* Saved data entries:
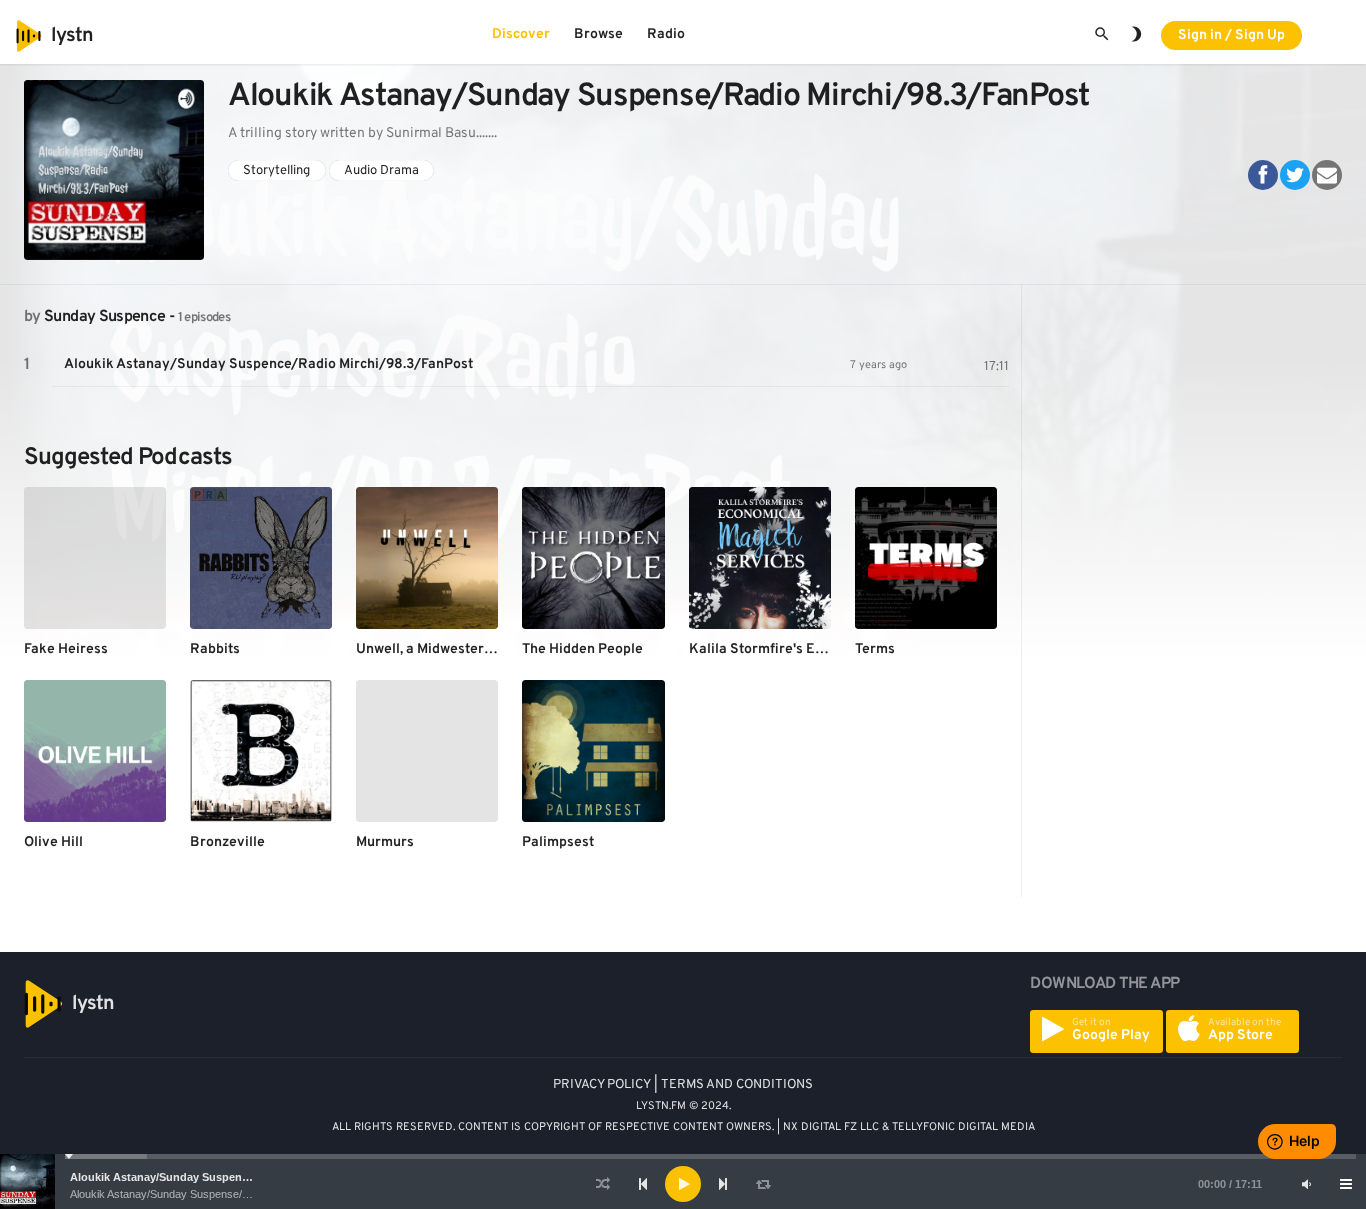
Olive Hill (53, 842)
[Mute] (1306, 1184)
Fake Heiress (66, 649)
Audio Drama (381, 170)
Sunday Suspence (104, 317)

* Problem description: Once the pictures are set aside, repeat the data above exactly as written.

* Task solution:
Olive Hill (53, 842)
[Mute] (1306, 1184)
Fake Heiress (66, 649)
Audio Drama (381, 170)
Sunday Suspence (104, 317)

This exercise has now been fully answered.